■ **YOUR OBJECTIVE**
Every line of the data below should be written out word for word.

■ **SOURCE DATA**
=======

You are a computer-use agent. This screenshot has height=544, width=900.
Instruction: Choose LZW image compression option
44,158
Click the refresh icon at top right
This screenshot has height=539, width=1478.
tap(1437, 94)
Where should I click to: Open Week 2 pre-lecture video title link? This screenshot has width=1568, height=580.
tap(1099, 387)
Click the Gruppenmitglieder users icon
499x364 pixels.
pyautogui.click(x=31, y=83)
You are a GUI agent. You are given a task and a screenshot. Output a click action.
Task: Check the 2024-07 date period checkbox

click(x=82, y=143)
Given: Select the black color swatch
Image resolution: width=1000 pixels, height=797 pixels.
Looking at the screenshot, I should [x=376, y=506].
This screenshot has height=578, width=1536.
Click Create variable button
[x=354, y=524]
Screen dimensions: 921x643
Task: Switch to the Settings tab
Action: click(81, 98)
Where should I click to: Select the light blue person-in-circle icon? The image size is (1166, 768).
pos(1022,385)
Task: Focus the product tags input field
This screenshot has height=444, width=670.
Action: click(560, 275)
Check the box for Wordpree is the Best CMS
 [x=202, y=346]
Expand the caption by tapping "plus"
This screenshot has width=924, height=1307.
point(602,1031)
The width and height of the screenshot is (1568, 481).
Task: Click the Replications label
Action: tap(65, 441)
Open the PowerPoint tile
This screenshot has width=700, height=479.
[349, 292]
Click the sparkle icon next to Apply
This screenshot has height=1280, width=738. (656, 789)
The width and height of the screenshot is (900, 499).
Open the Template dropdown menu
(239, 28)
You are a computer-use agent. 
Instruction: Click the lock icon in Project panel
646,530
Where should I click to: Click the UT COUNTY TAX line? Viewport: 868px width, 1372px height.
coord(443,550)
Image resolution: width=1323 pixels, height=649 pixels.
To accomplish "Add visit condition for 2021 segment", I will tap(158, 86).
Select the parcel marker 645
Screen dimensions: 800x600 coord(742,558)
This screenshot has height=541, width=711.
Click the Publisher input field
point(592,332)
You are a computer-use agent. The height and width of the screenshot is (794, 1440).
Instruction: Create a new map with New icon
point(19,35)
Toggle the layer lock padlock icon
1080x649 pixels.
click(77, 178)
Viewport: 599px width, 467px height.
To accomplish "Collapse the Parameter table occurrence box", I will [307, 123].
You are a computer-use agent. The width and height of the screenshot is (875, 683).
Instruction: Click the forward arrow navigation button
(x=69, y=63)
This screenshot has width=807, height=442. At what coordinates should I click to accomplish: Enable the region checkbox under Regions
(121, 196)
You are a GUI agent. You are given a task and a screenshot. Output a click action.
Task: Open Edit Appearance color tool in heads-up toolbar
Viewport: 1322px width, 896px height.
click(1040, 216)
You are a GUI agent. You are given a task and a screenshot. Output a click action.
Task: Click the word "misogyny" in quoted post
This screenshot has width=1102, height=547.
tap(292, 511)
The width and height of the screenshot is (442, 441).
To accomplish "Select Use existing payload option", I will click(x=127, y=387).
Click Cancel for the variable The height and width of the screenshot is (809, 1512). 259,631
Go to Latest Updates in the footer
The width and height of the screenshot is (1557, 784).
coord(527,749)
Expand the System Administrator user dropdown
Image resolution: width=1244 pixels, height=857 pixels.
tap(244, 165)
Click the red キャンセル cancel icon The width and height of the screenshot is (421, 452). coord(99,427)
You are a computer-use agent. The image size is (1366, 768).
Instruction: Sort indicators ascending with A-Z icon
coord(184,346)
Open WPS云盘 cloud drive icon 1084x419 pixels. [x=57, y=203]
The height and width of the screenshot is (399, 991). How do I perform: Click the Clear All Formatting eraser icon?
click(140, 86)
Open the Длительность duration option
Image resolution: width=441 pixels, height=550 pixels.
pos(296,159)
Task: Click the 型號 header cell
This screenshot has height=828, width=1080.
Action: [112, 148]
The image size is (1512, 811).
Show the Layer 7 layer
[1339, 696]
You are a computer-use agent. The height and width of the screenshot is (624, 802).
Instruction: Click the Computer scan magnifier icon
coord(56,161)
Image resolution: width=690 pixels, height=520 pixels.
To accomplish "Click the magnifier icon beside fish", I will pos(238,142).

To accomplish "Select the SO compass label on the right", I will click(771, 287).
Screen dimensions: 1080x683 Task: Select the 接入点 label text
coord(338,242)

=======

■ **RESULT FOR THIS EXERCISE**
You are a computer-use agent. This screenshot has height=544, width=900.
Instruction: Choose LZW image compression option
44,158
Click the refresh icon at top right
This screenshot has height=539, width=1478.
tap(1437, 94)
Where should I click to: Open Week 2 pre-lecture video title link? This screenshot has width=1568, height=580.
tap(1099, 387)
Click the Gruppenmitglieder users icon
499x364 pixels.
pyautogui.click(x=31, y=83)
You are a GUI agent. You are given a task and a screenshot. Output a click action.
Task: Check the 2024-07 date period checkbox

click(x=82, y=143)
Given: Select the black color swatch
Image resolution: width=1000 pixels, height=797 pixels.
Looking at the screenshot, I should [x=376, y=506].
This screenshot has height=578, width=1536.
Click Create variable button
[x=354, y=524]
Screen dimensions: 921x643
Task: Switch to the Settings tab
Action: click(81, 98)
Where should I click to: Select the light blue person-in-circle icon? The image size is (1166, 768).
pos(1022,385)
Task: Focus the product tags input field
This screenshot has height=444, width=670.
Action: click(560, 275)
Check the box for Wordpree is the Best CMS
 [x=202, y=346]
Expand the caption by tapping "plus"
This screenshot has width=924, height=1307.
point(602,1031)
The width and height of the screenshot is (1568, 481).
Task: Click the Replications label
Action: tap(65, 441)
Open the PowerPoint tile
This screenshot has width=700, height=479.
[349, 292]
Click the sparkle icon next to Apply
This screenshot has height=1280, width=738. (656, 789)
The width and height of the screenshot is (900, 499).
Open the Template dropdown menu
(239, 28)
You are a computer-use agent. 
Instruction: Click the lock icon in Project panel
646,530
Where should I click to: Click the UT COUNTY TAX line? Viewport: 868px width, 1372px height.
coord(443,550)
Image resolution: width=1323 pixels, height=649 pixels.
To accomplish "Add visit condition for 2021 segment", I will tap(158, 86).
Select the parcel marker 645
Screen dimensions: 800x600 coord(742,558)
This screenshot has height=541, width=711.
Click the Publisher input field
point(592,332)
You are a computer-use agent. The height and width of the screenshot is (794, 1440).
Instruction: Create a new map with New icon
point(19,35)
Toggle the layer lock padlock icon
1080x649 pixels.
click(77, 178)
Viewport: 599px width, 467px height.
To accomplish "Collapse the Parameter table occurrence box", I will [307, 123].
You are a computer-use agent. The width and height of the screenshot is (875, 683).
Instruction: Click the forward arrow navigation button
(x=69, y=63)
This screenshot has width=807, height=442. At what coordinates should I click to accomplish: Enable the region checkbox under Regions
(121, 196)
You are a GUI agent. You are given a task and a screenshot. Output a click action.
Task: Open Edit Appearance color tool in heads-up toolbar
Viewport: 1322px width, 896px height.
click(1040, 216)
You are a GUI agent. You are given a task and a screenshot. Output a click action.
Task: Click the word "misogyny" in quoted post
This screenshot has width=1102, height=547.
tap(292, 511)
The width and height of the screenshot is (442, 441).
To accomplish "Select Use existing payload option", I will click(x=127, y=387).
Click Cancel for the variable The height and width of the screenshot is (809, 1512). 259,631
Go to Latest Updates in the footer
The width and height of the screenshot is (1557, 784).
coord(527,749)
Expand the System Administrator user dropdown
Image resolution: width=1244 pixels, height=857 pixels.
tap(244, 165)
Click the red キャンセル cancel icon The width and height of the screenshot is (421, 452). coord(99,427)
You are a computer-use agent. The image size is (1366, 768).
Instruction: Sort indicators ascending with A-Z icon
coord(184,346)
Open WPS云盘 cloud drive icon 1084x419 pixels. [x=57, y=203]
The height and width of the screenshot is (399, 991). How do I perform: Click the Clear All Formatting eraser icon?
click(140, 86)
Open the Длительность duration option
Image resolution: width=441 pixels, height=550 pixels.
pos(296,159)
Task: Click the 型號 header cell
This screenshot has height=828, width=1080.
Action: [112, 148]
The image size is (1512, 811).
Show the Layer 7 layer
[1339, 696]
You are a computer-use agent. The height and width of the screenshot is (624, 802).
Instruction: Click the Computer scan magnifier icon
coord(56,161)
Image resolution: width=690 pixels, height=520 pixels.
To accomplish "Click the magnifier icon beside fish", I will pos(238,142).

To accomplish "Select the SO compass label on the right", I will click(771, 287).
Screen dimensions: 1080x683 Task: Select the 接入点 label text
coord(338,242)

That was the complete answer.